# [DO THIS]
Turn the listing, from its first line through the line holding "Action: 1143,471", inclusive, into a JSON list of strings, one string per line and no blank lines. Leave the pictures out.

# [RAW DATA]

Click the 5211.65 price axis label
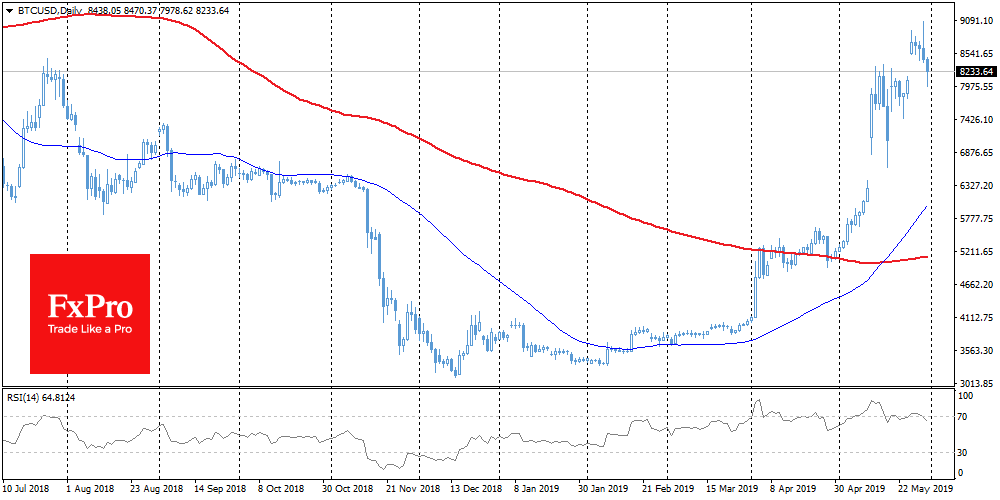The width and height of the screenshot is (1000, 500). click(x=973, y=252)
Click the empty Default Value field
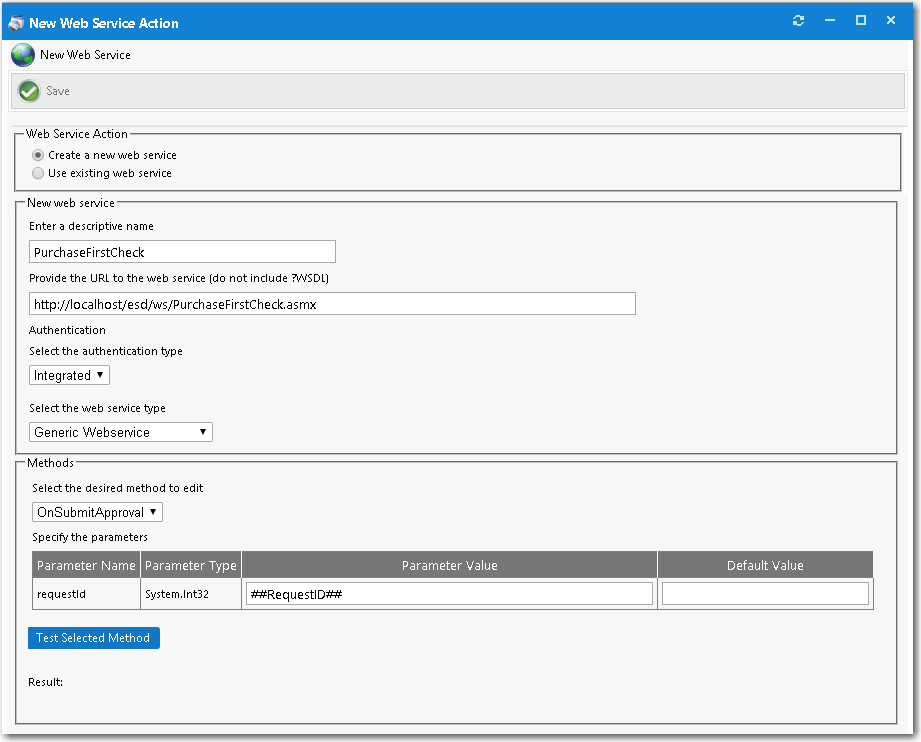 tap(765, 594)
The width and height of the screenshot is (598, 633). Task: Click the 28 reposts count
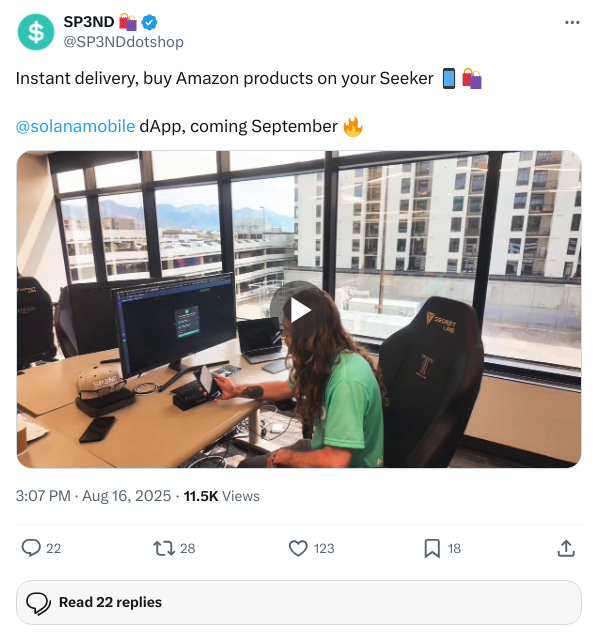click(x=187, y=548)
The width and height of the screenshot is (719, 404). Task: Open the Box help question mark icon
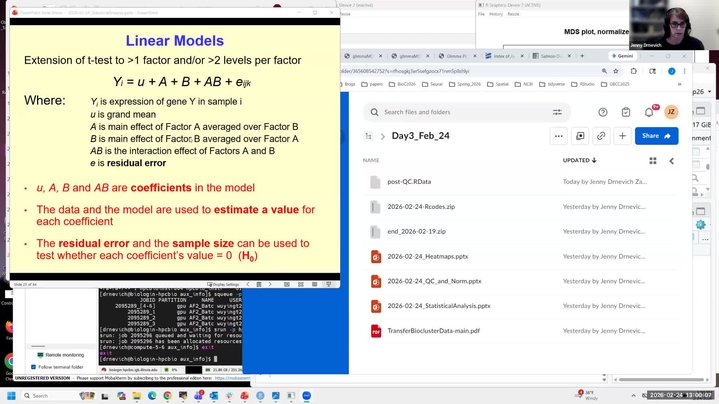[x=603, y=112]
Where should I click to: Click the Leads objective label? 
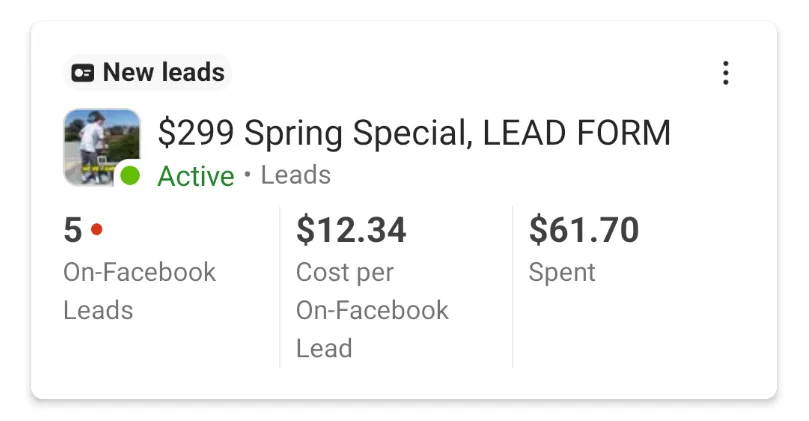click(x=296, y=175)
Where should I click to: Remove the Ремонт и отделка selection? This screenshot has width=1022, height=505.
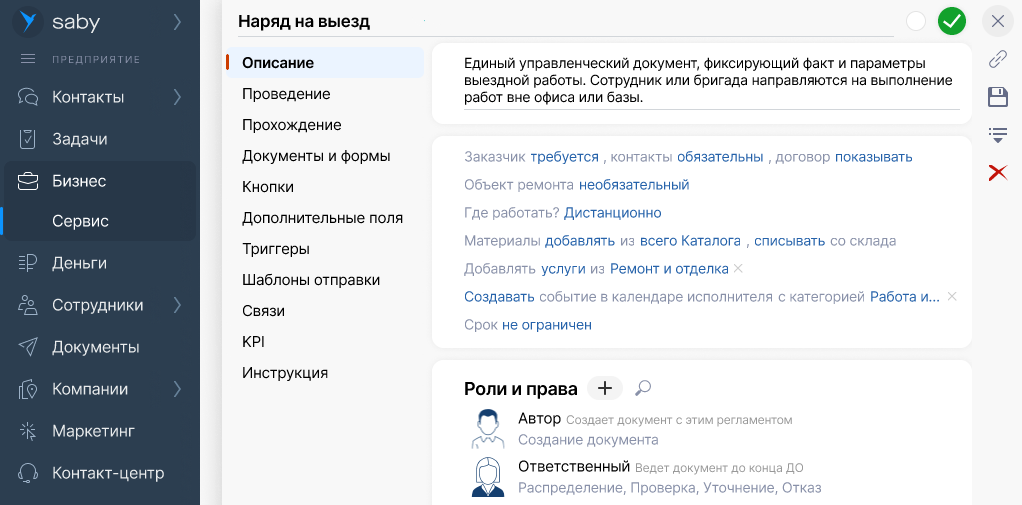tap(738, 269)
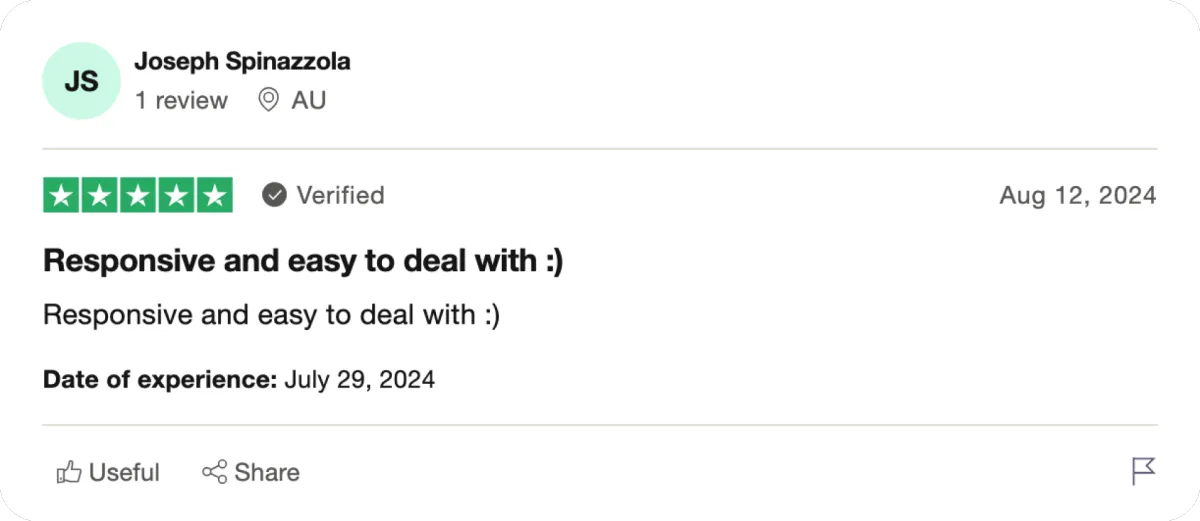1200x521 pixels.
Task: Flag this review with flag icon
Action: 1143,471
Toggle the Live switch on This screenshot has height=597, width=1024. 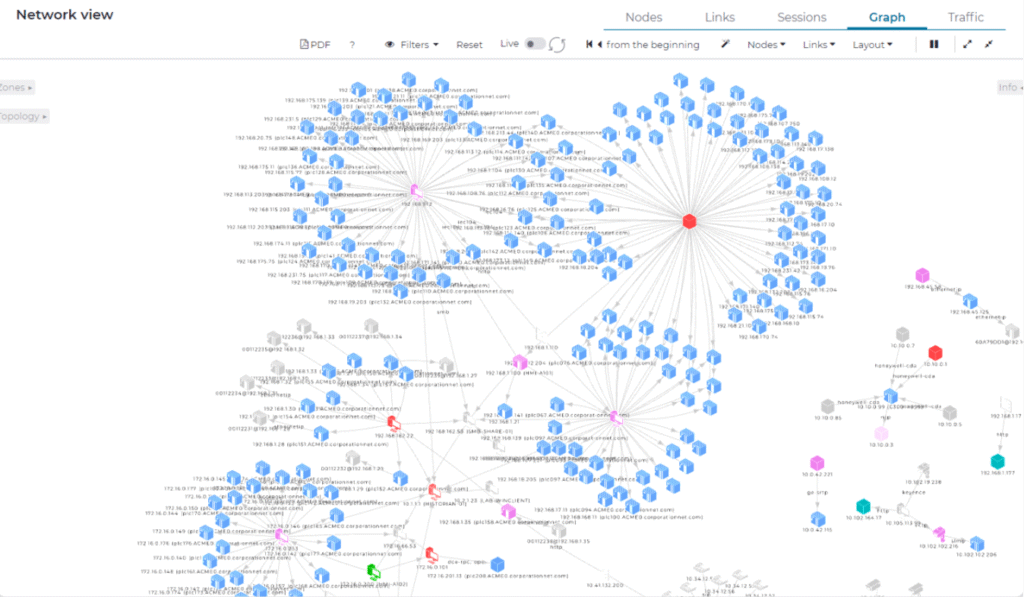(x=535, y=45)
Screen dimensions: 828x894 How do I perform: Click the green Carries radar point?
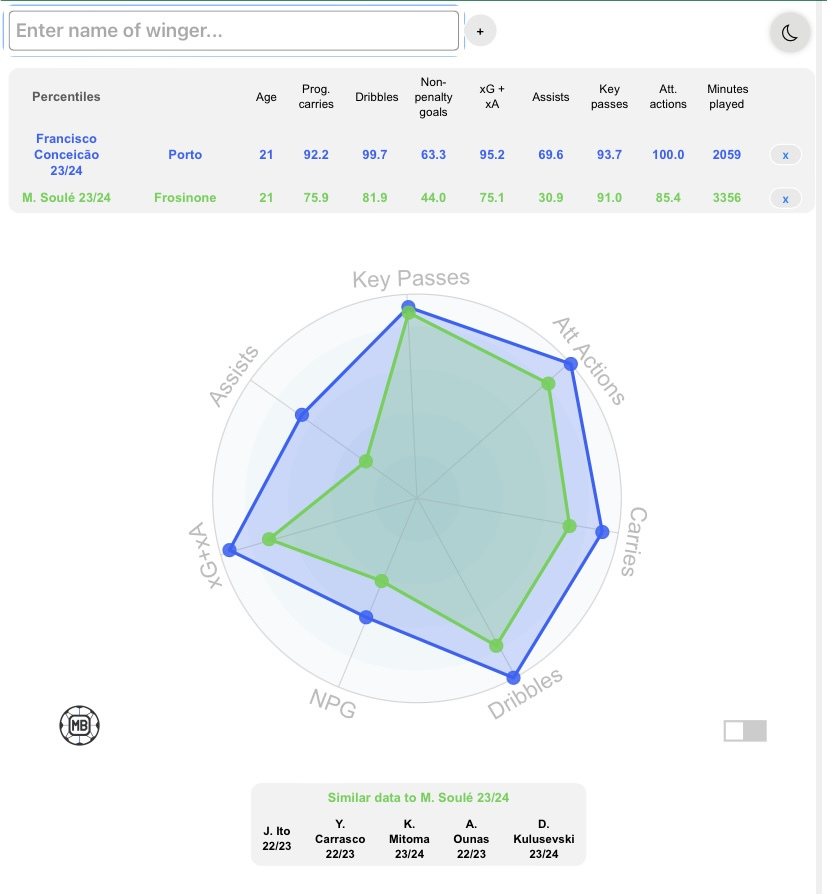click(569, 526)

# [EXERCISE SOLUTION]
[
  "Click the 5211.65 price axis label",
  "The width and height of the screenshot is (1000, 500). click(x=973, y=252)",
  "Click the empty Default Value field",
  " tap(765, 594)",
  "The width and height of the screenshot is (598, 633). Task: Click the 28 reposts count",
  "click(x=187, y=548)",
  "The width and height of the screenshot is (719, 404). Task: Open the Box help question mark icon",
  "[x=603, y=112]",
  "Where should I click to: Click the Leads objective label? ",
  "click(x=296, y=175)",
  "Where should I click to: Remove the Ремонт и отделка selection? This screenshot has width=1022, height=505.",
  "tap(738, 269)",
  "1200x521 pixels.",
  "Task: Flag this review with flag icon",
  "Action: 1143,471"
]